THE INTERVIEW ROOM
By Roderick Anscombe
St. Martin's. 308 pp. $24.95
Craig Cavanaugh, the slick young villain whose manipulations lead to deadly consequences in The Interview Room , helpfully provides us with a theme that resonates throughout Roderick Anscombe's fiction. "An obsession is a repetitive thought that the thinker actively resists," says Craig. "He doesn't want to think it, but it keeps coming back."
For characters in Anscombe novels -- the male ones, at least -- those pesky thoughts almost always revolve around irresistible, unattainable women. Something about these gorgeous creatures inspires outsize yearning and effusive metaphorical conceits. Consider Natalie Davis, a Harvard graduate student and the uninterested object of Craig's desire. She struts through his fantasies like Cindy Crawford in a Diet Pepsi commercial: "It was like I was dying of thirst and Natalie was the most delicious drink you can imagine. . . . I started thinking about her all the time. . . . Everything she did, every turn of her head, every word she uttered, was a delight to me."
Dan Cody, the convicted murderer who narrates Shank , Anscombe's second book, is similarly fascinated with Carol, a prison nurse. "I was a volcano of fear and anger and love," Dan recalls. "I couldn't trust myself to go near her, and I couldn't stay away. Need is corrosive. It eats away all the discipline and resolve you must have to survive. I craved her as I've seen other inmates crave cocaine." For the bloodsucking 19th-century aristocrat in The Secret Life of Laszlo, Count Dracula , Anscombe's first and best novel, the hunger and thirst that other men speak of turn horrifyingly literal. He writes in his diary: "It is love, we monsters tell ourselves. We love too ardently, too anciently, too honestly. Too bestially.
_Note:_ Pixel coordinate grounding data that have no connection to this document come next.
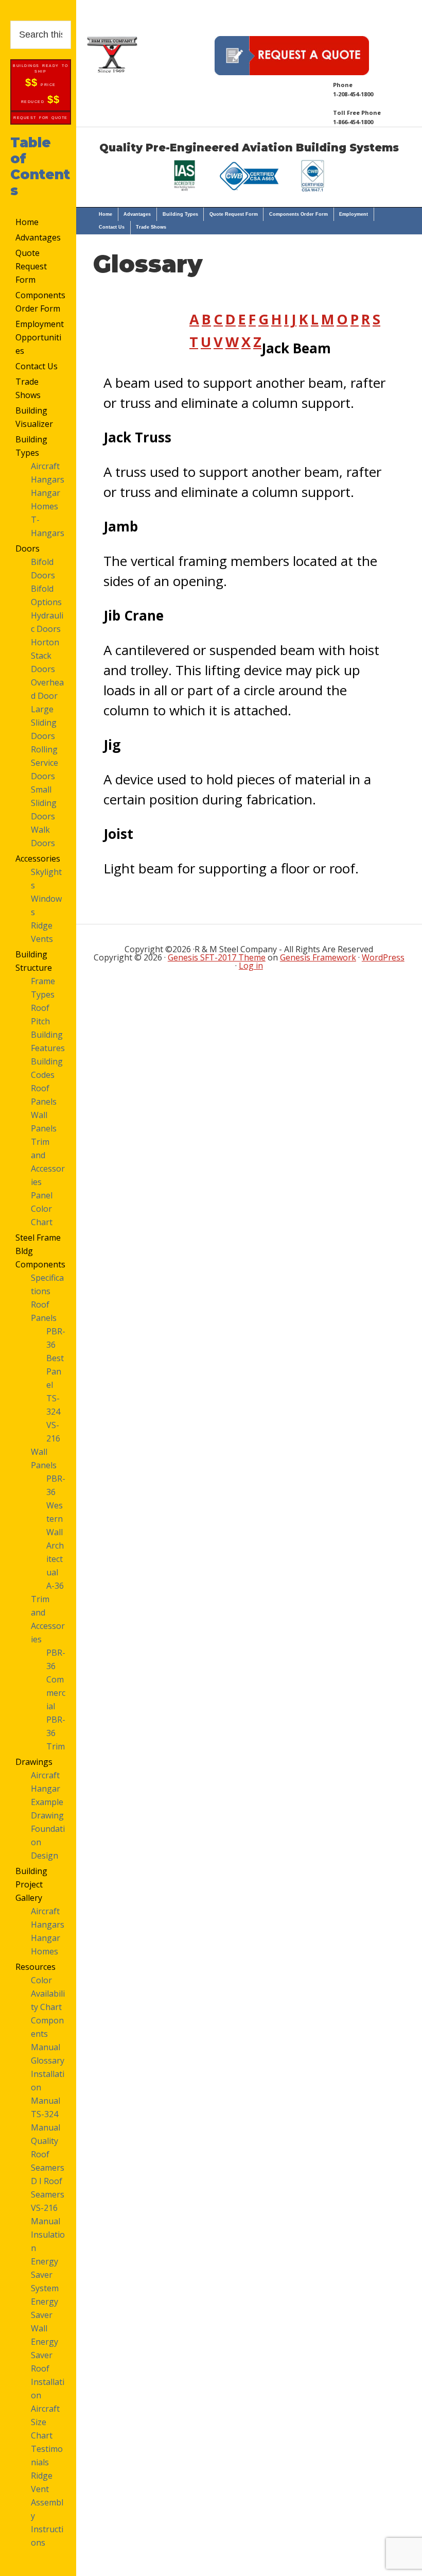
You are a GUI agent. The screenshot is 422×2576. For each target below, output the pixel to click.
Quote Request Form (31, 266)
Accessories (37, 858)
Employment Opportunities (39, 337)
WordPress (383, 957)
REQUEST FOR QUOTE (40, 117)
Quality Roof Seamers (47, 2154)
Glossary (47, 2060)
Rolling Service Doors (44, 763)
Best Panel (55, 1371)
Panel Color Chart (41, 1209)
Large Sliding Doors (44, 722)
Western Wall (54, 1519)
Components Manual (47, 2034)
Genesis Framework (318, 957)
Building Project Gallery (31, 1884)
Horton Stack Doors (45, 656)
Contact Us (36, 366)
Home (27, 222)
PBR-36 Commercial (55, 1679)
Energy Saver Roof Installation (47, 2368)
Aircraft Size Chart (45, 2422)
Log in (251, 965)
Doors (27, 548)
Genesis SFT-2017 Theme (217, 957)
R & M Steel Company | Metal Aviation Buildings (112, 54)
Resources (35, 1966)
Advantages (38, 237)
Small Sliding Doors (44, 803)
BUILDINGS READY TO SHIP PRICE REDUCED (40, 84)
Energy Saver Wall (44, 2315)
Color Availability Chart (48, 1993)
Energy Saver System (45, 2275)
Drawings (33, 1761)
Love is the last great lie. There is little one can say of a love so consuming, so desirous of becoming one with the beloved, that the lover tears open her neck in order to drink the gushing flow, thick and hot, down to the last quiver of her dying heart."
Oh, the torment! The longing! The eruptions of purple prose! Why do our appetites drive us to such extremes? Anscombe's leading men ponder that riddle even as they go about stalking, slashing and slurping. Count Laszlo, for example, is as curious about his urges as he is consumed by them. A studious "scientist of the mind," he spends the first part of The Secret Life in Paris, a city that promises to provide "an opportunity for the insight of understanding or the blindness of passion, a realm where the possibilities of knowledge, ideas, love, or sin might be grasped."
Continuing his exploration of such perplexing stuff, Anscombe has moved the action to modern-day Boston. Unlike The Secret Life , which lacked a hero to counter Laszlo's mesmerizing villainy, The Interview Room has Paul Lucas, a dedicated scientist of the mind whose tangles with Cavanaugh set the plot in motion. Like Anscombe himself, Paul is a forensic psychiatrist who works at a maximum-security prison for the criminally insane. At 41, he is an experienced therapist who retains a healthy measure of idealism. "I believe my job is to yank people back from the brink," he says. "When I hit it right, it's the greatest altruistic buzz you can imagine. But to get it right, I first have to separate my true patients from the liars."
Making that distinction isn't simple, Paul allows, but he believes he has mastered the technique. The interview, which Paul describes as "combat by other means," is the primary tool of his trade. He handles his business in Interview Room One, "four walls of cinder block, painted pale blue, growing steadily hotter as the summer sun beat down on them, a window rusted closed, and a concrete floor."
"When I interview someone, I rely on hunches, twinges of feeling, gut responses to guide me to the emotional truth of the person," Paul says. The philosophically inclined might press him on the exact meaning of this "truth." He has a ready answer, confirmed by years of practice: "I see the truth as a patient, irresistible force in the universe that, in time, will permeate all lies, all self-deception, all denial."
That's what he believes when we first meet him, that is. His encounters with Craig Cavanaugh soon plant seeds of doubt that threaten to blossom into appalling contradictions. Craig, 22, is trim and handsome enough to grace the pages of a fashion magazine. He has "long black hair swept back around his ears, unblemished skin, a straight, delicate nose, full eyebrows, dazzling teeth." As if all that weren't enough, he's a Harvard senior and scion of a wealthy, powerful family.